## PASSAGE PROVIDED

Thursday, January 22, 2009

Americans in Paris [on experiencing the greatest moment in our countries modern history abroad]

I’ve heard it said before, though I don’t really recall where, that being in a foreign place gives you a better understanding not only of the culture in which you are immersed, but also of your own culture. I’ve had a taste of this in the past, while I was traveling through Europe with a group of friends. We spent months in Germany, France, and Spain, sometimes in a large group, sometimes in pairs, and sometimes alone. We learned how life worked, how people saw the world, how cultures both differed from and aligned with our own. We learned what made us who we are, by what we noticed about others.

Arriving here in Toronto, I expected there to be some differences between the social and political norms I’m used to and those I would experience here. I also, however, expected these differences to be small, nominal at best; after all, we share a border, a language, a common history (in many ways) and even an accent. Or so I thought….

I’ve been noticing some small things day to day in the way Canadian life and culture varies from my Californian history (as you might have noticed). The commercials are cheesier. The business names are more up-front (descriptive, perhaps). And the people are nicer. Not necessarily in the go-out-of-your-way-to-say-hi-and-strike-up-small-talk way, but in the (in my opinion) deeper always-looking-out-for-your-fellow-man-way. As in, “I pay more taxes so that you can have health care because it’s just the right way to live.”

It wasn’t until the inauguration this week, however, that I really started to feel like a foreigner. It has been, I must admit, a feeling that has faded as politics has receded from the forefront of conversation. But it did have quite an impact on me. There is no doubt that I was not the only one excited about the inauguration of President Obama. We were all excited for various reasons: for Not George Bush; for a different direction in foreign policy; for a young hopeful figure in office; and for the first African American president. For me, however, it seemed a bit deeper than that.

For the last two years, throughout the campaign, Obama has consistently reminded me of the Kennedy family. His words, image, tone, and message of hope, the joy he inspires in people, his young family all carry for me a feeling of Kennedy legacy, from Jack to Bobby, even through Teddy, though I could scarcely claim to have been influenced firsthand by the former two. The legacy, I believe, is of the idea that change is possible, that hope can be real, and that the nation should be governed for the good of the common man, in the face of hope and adversity. As I have become an adult, as my social and political consciousness has matured, I’ve come to realize that the political world in which I have been raised has been at best indifferent to the needs and hopes of the people, and at worst actively pursuing the benefit of the priveledged at the expense of everyday people. I have learned to dislike Reagan, to tolerate Johnson, to pity H.W. Bush, and wish for more from Clinton. Even more, I’ve learned what politics meant to my parents, and many other people of their generation. The idea of politics as having the ability to change the way we live is something that is foreign to me, and yet would not be in to my parents in the 1960s.

## DATA PROVIDED
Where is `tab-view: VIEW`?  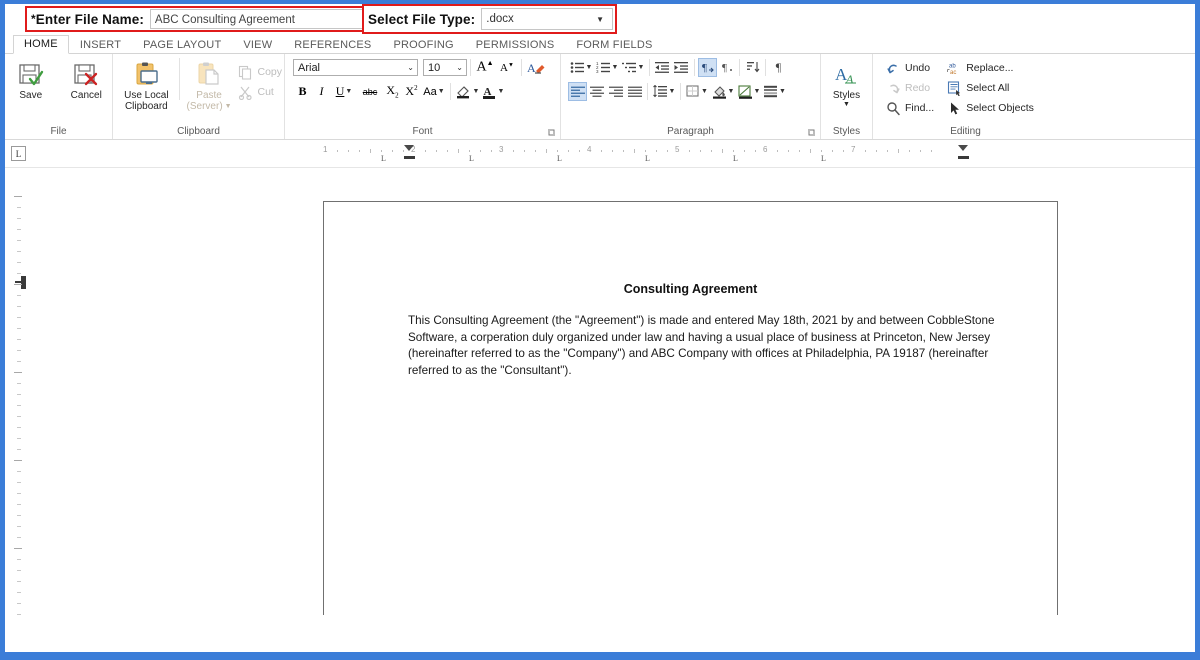 tab-view: VIEW is located at coordinates (258, 45).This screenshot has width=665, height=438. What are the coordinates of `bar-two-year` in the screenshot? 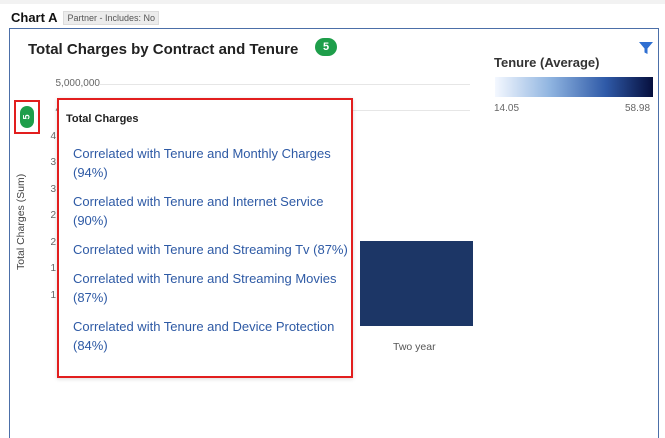 It's located at (416, 284).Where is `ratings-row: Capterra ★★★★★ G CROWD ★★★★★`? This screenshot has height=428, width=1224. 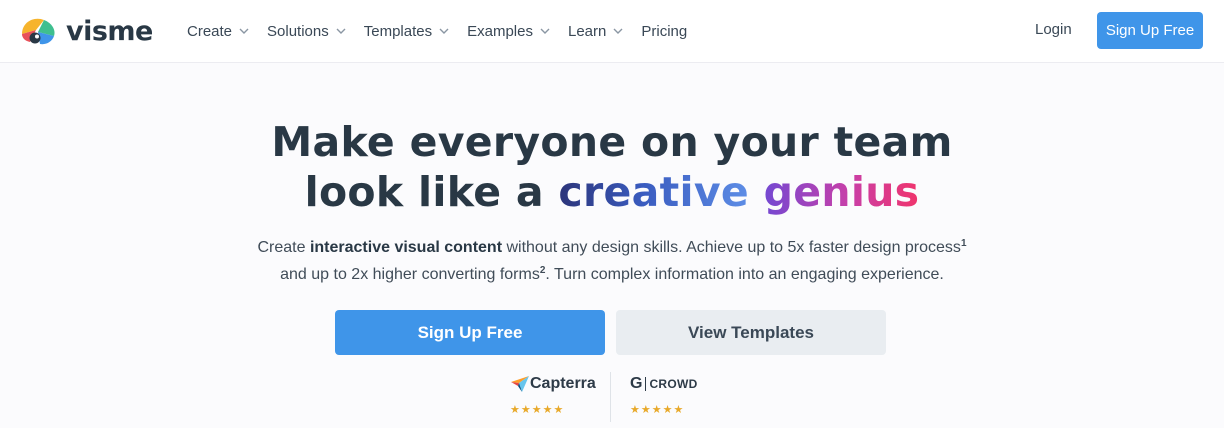
ratings-row: Capterra ★★★★★ G CROWD ★★★★★ is located at coordinates (612, 397).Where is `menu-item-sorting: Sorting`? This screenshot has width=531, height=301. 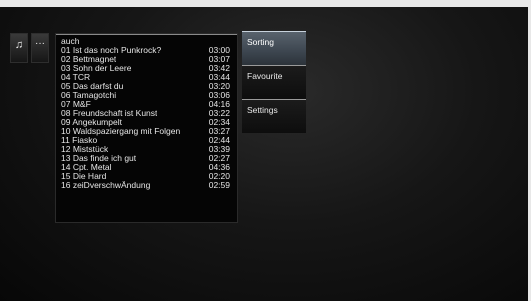 menu-item-sorting: Sorting is located at coordinates (274, 48).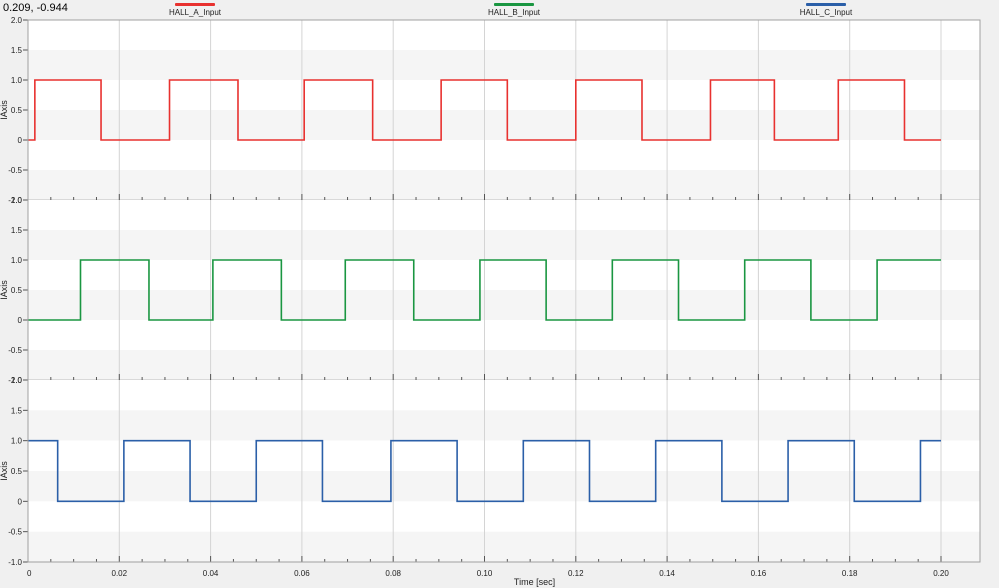  I want to click on panel-2-y-tick-label: 2.0, so click(17, 200).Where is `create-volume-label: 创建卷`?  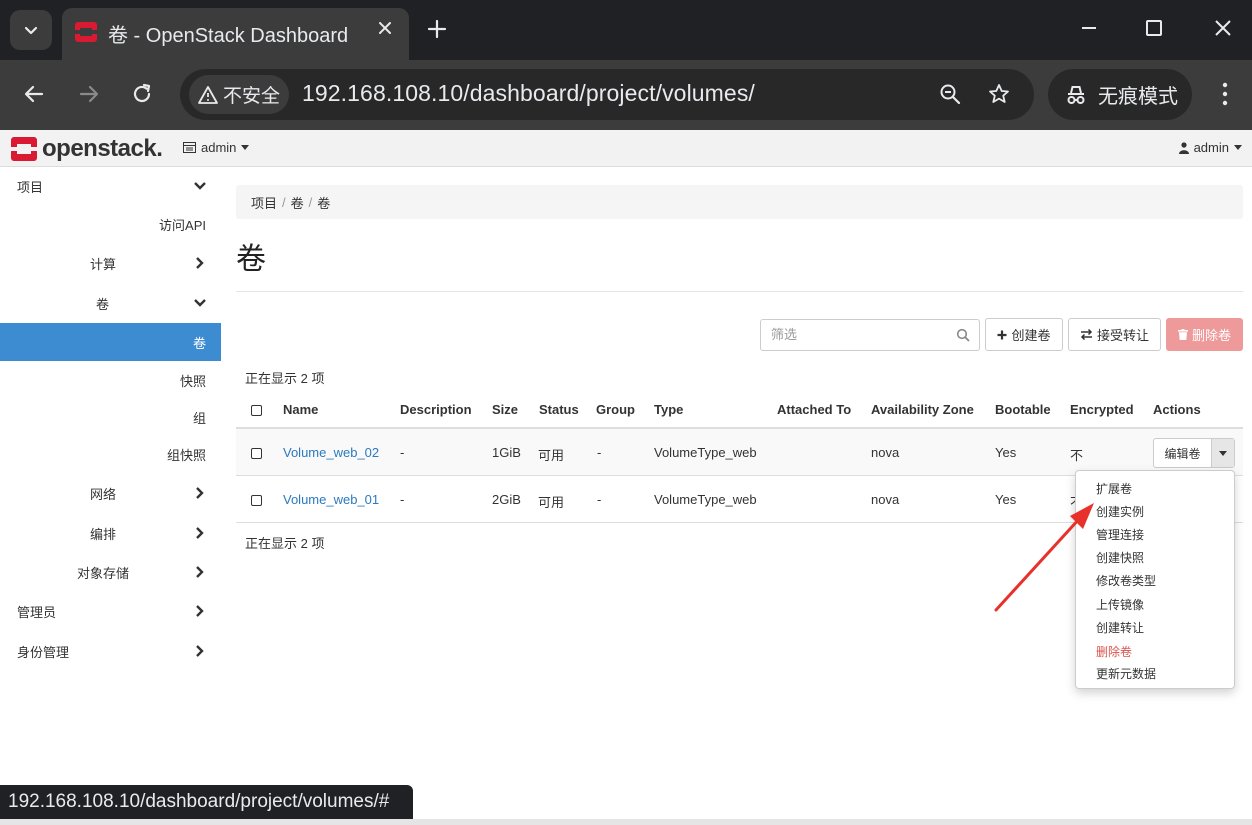 create-volume-label: 创建卷 is located at coordinates (1031, 336). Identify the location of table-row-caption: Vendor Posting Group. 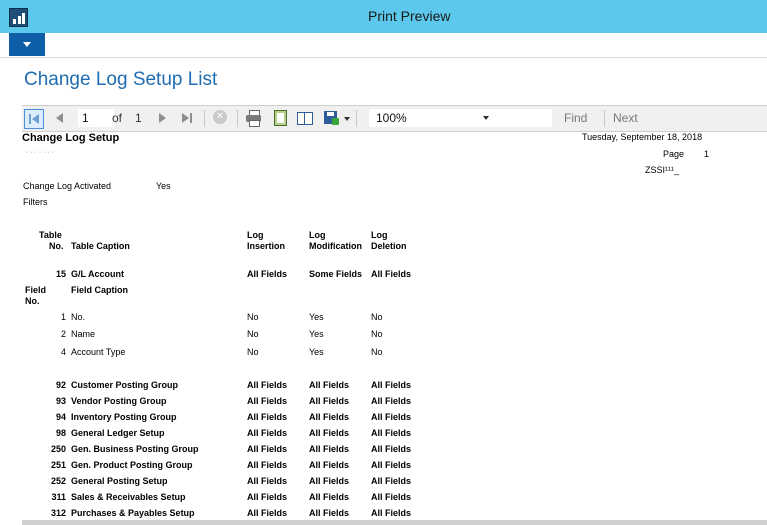
(119, 401).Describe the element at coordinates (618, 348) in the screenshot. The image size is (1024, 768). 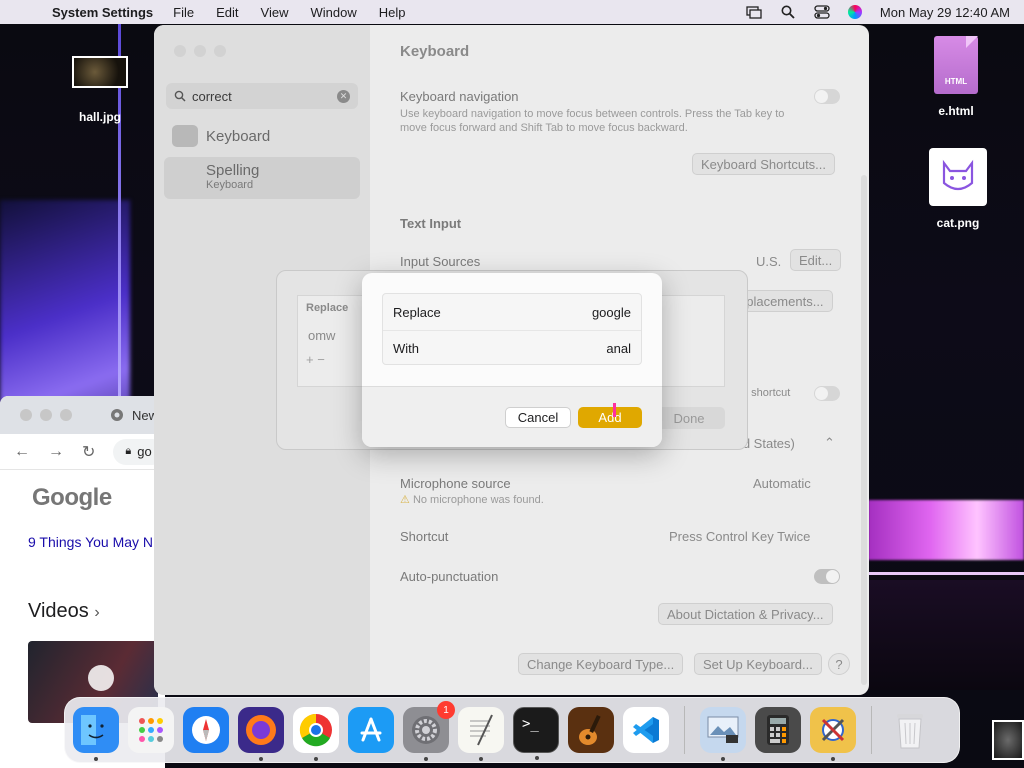
I see `with-input: anal` at that location. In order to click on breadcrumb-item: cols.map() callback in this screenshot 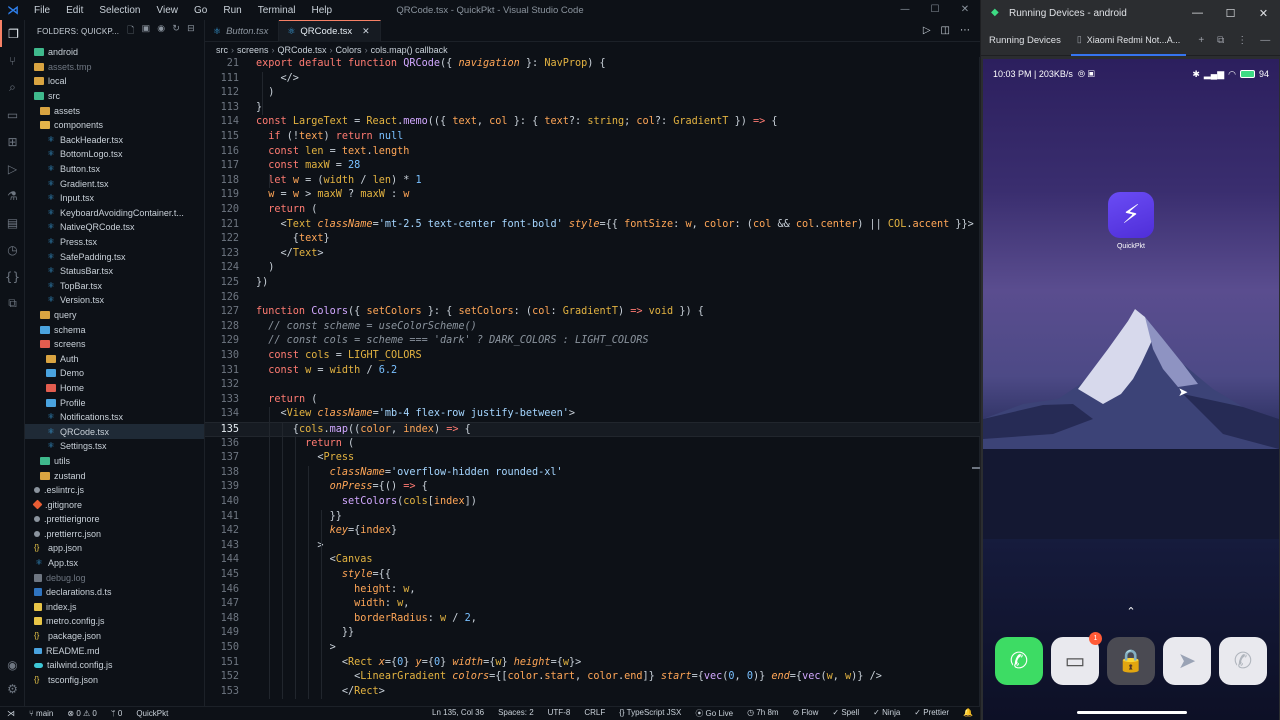, I will do `click(410, 50)`.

## THINGS TO DO
[a] According to the blog post about the inauguration, which countries did the writer spend months in while traveling through Europe with friends?
[b] Decide whether each statement agrees with the blog post about the inauguration. Answer yes or no, and quote the deciding words.
(i) Before arriving in Toronto, the writer expected the differences from home to be large.
(ii) The writer finds Canadian commercials cheesier.
(iii) The writer has learned to tolerate Reagan.
[c] Rewrite the blog post about the inauguration, everything from "I’ve heard it" down to "noticed about others.", with "Germany" replaced by "Italy".

## SOLVED PROBLEMS
[a] Germany, France, and Spain.

[b]
(i) No: "I also, however, expected these differences to be small, nominal at best"
(ii) Yes: "The commercials are cheesier."
(iii) No: "I have learned to dislike Reagan, to tolerate Johnson"

[c]
I’ve heard it said before, though I don’t really recall where, that being in a foreign place gives you a better understanding not only of the culture in which you are immersed, but also of your own culture. I’ve had a taste of this in the past, while I was traveling through Europe with a group of friends. We spent months in Italy, France, and Spain, sometimes in a large group, sometimes in pairs, and sometimes alone. We learned how life worked, how people saw the world, how cultures both differed from and aligned with our own. We learned what made us who we are, by what we noticed about others.